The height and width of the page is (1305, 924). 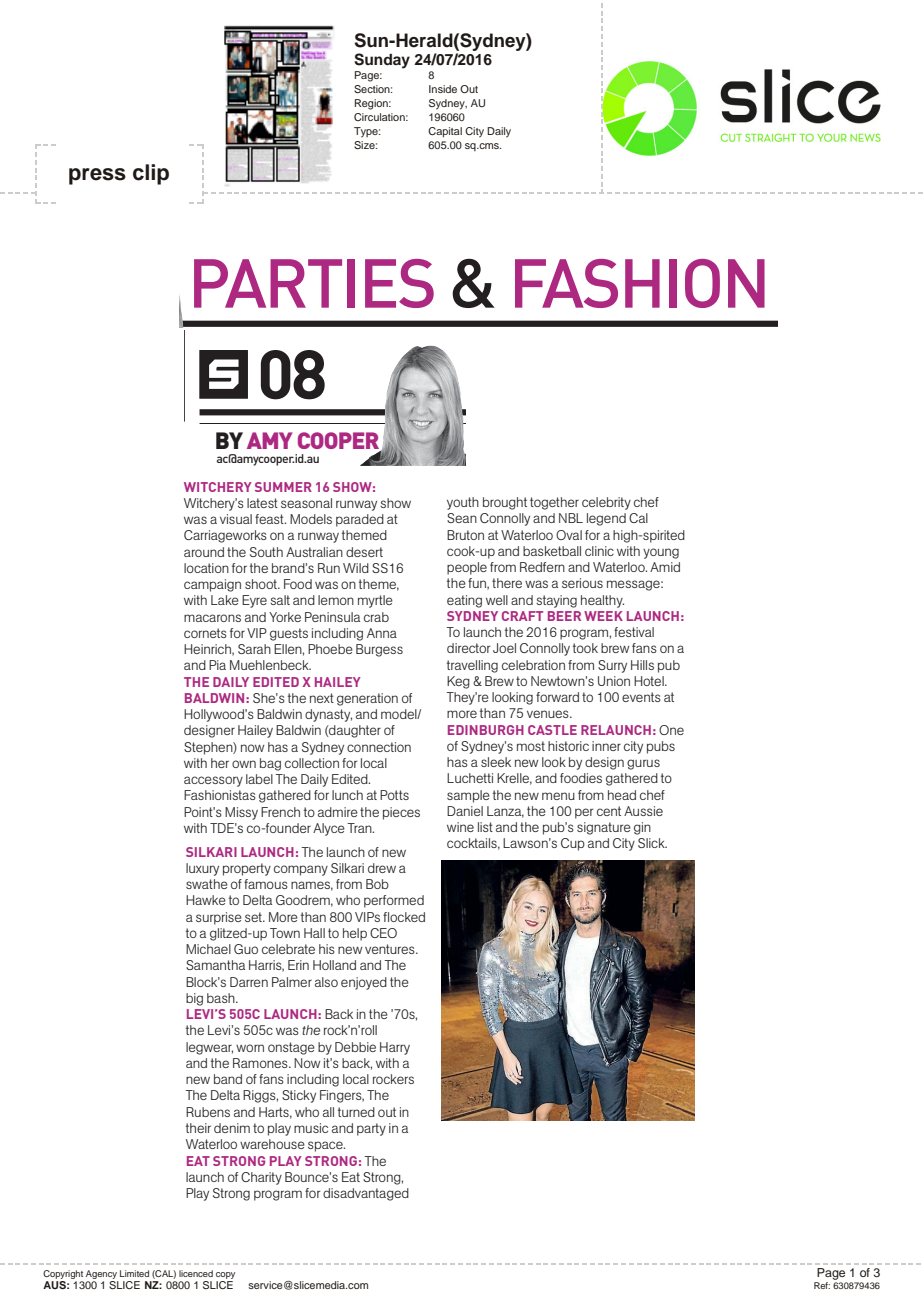 What do you see at coordinates (151, 174) in the page?
I see `clip` at bounding box center [151, 174].
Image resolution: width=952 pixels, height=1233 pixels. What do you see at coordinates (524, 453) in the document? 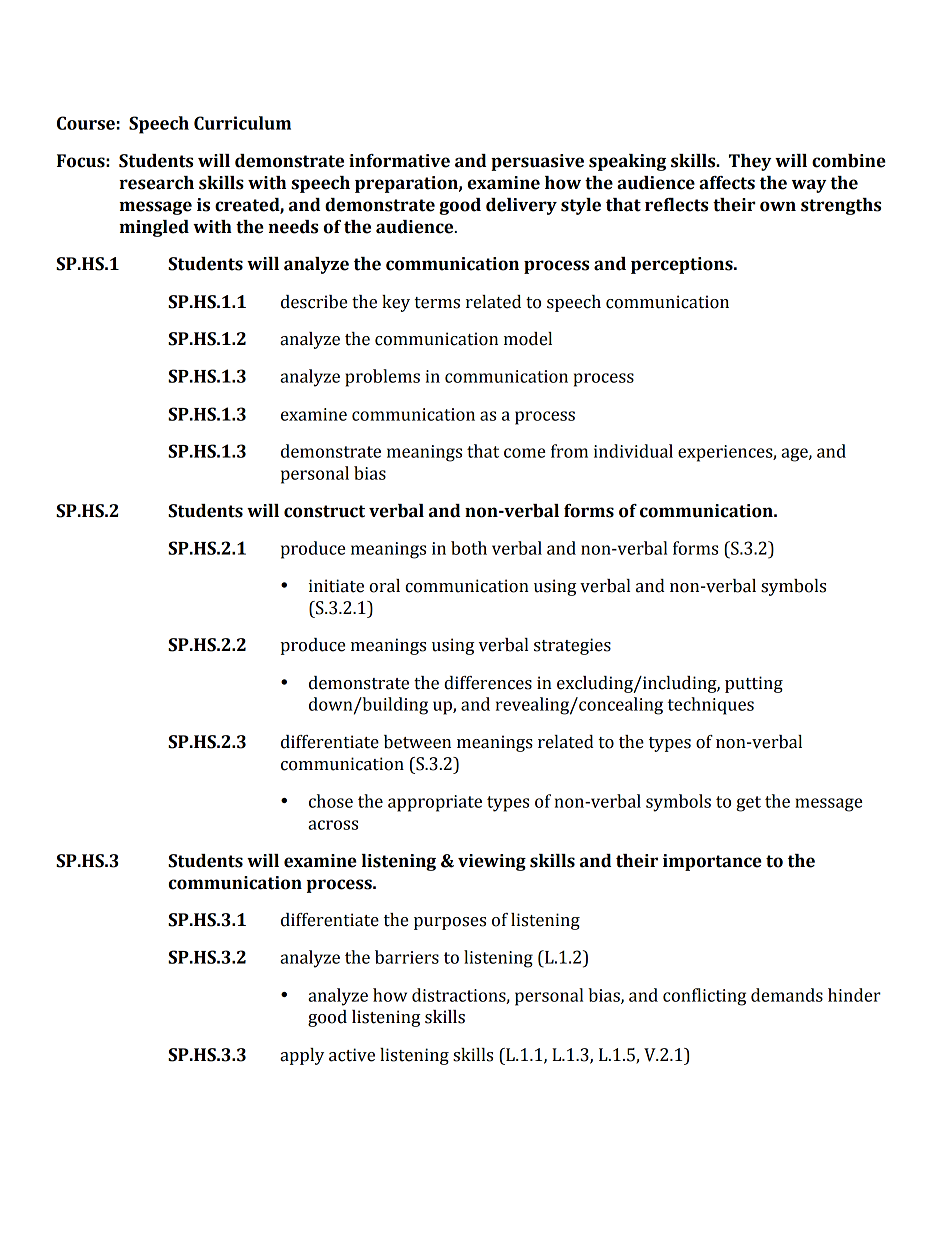
I see `come` at bounding box center [524, 453].
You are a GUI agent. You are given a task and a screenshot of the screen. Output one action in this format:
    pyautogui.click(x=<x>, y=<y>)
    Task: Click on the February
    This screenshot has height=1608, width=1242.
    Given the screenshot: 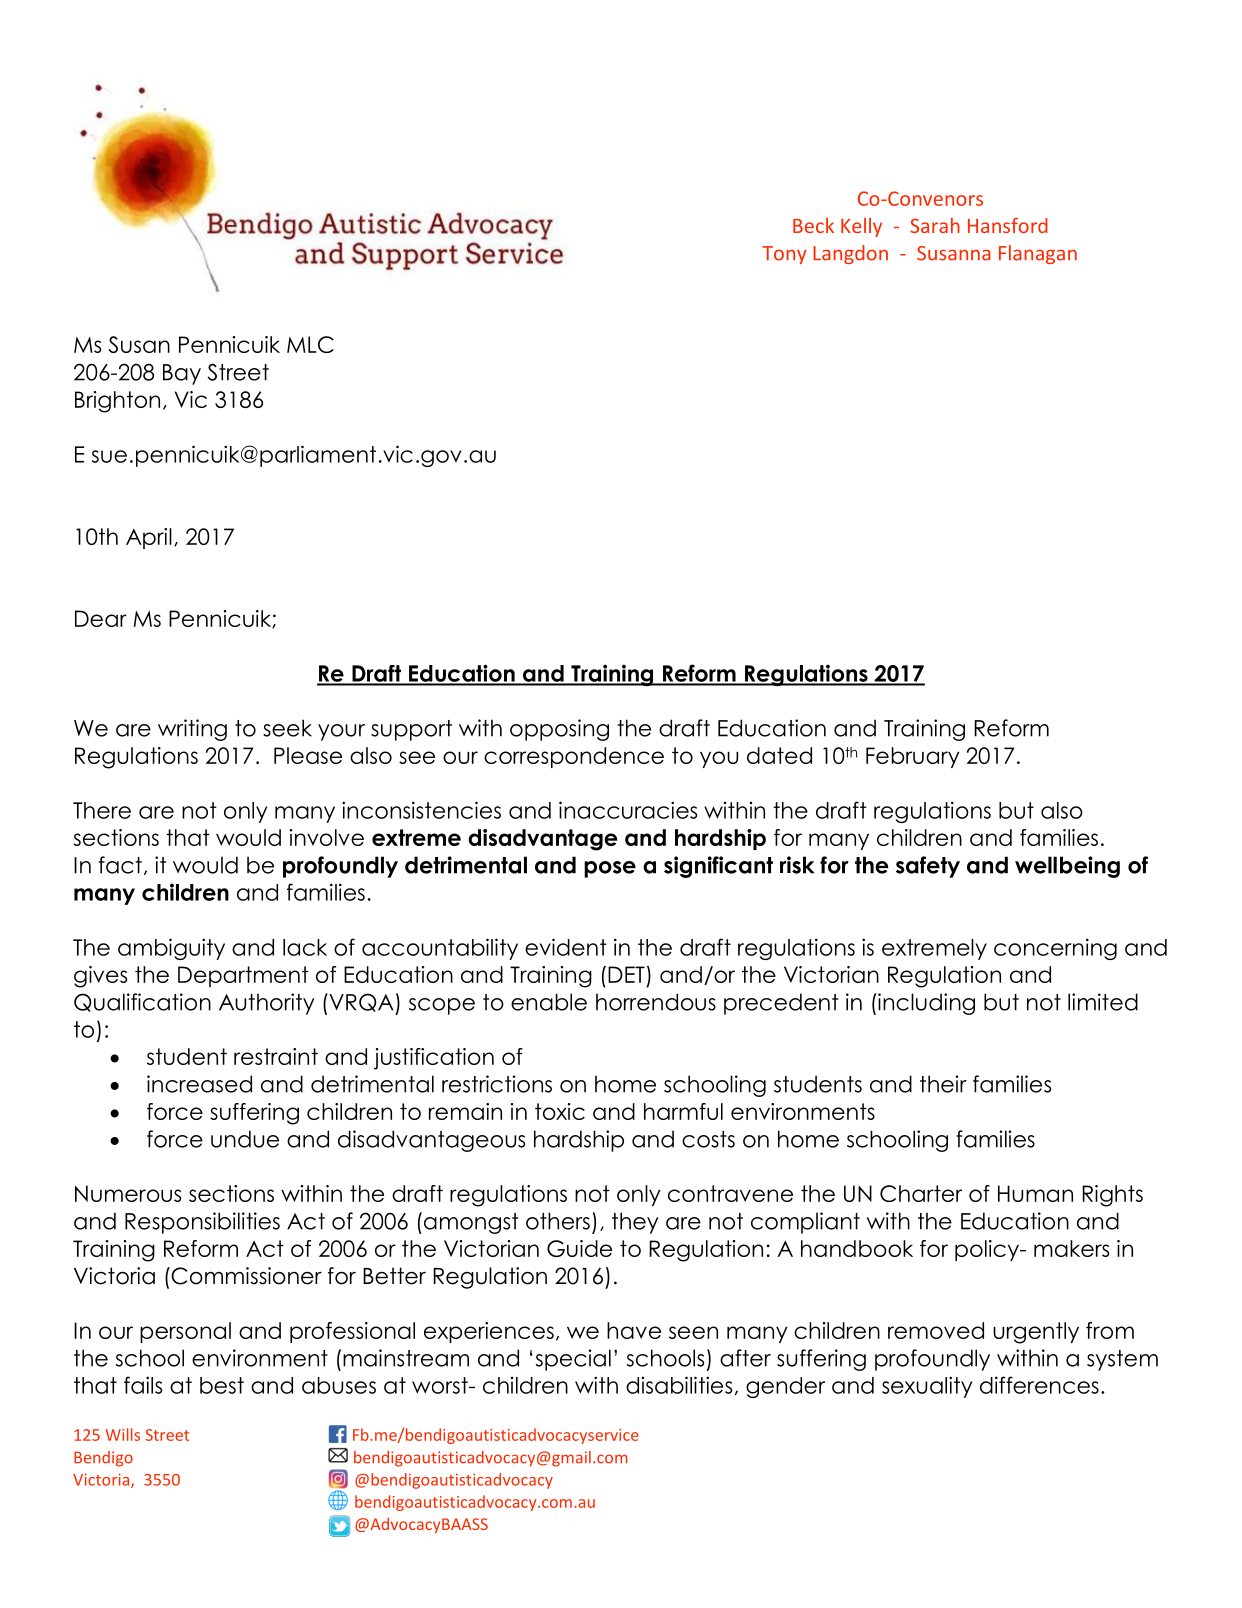 What is the action you would take?
    pyautogui.click(x=913, y=757)
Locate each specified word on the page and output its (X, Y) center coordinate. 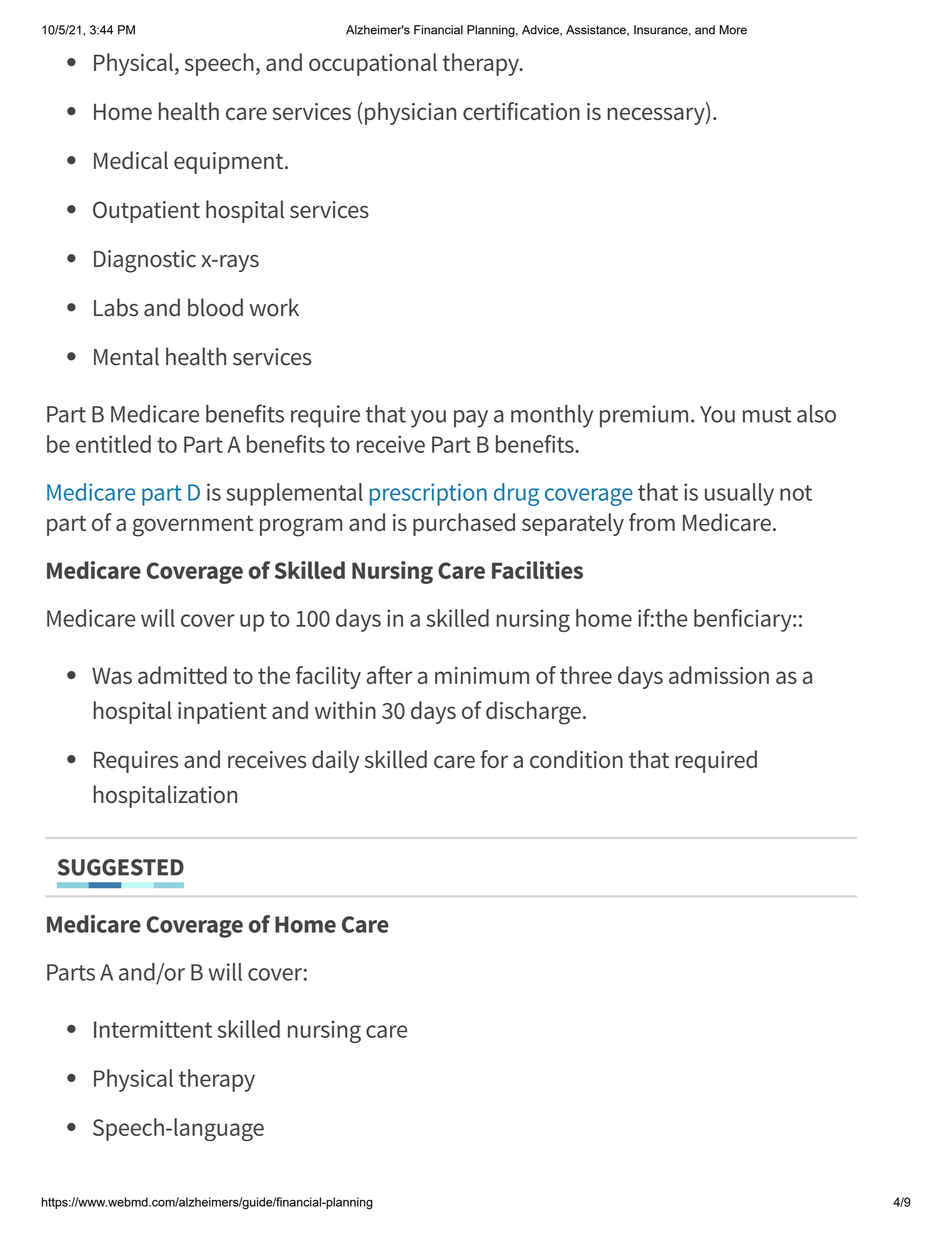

· · · · · · ·

* [Problem]: Return the lines from the one containing "Image resolution: width=952" through the one containing "center [524, 453].", inclusive, reproducing them word for word and leaving out the pictures.

* [The result]:
Image resolution: width=952 pixels, height=1233 pixels. What do you see at coordinates (524, 453) in the document? 
I see `come` at bounding box center [524, 453].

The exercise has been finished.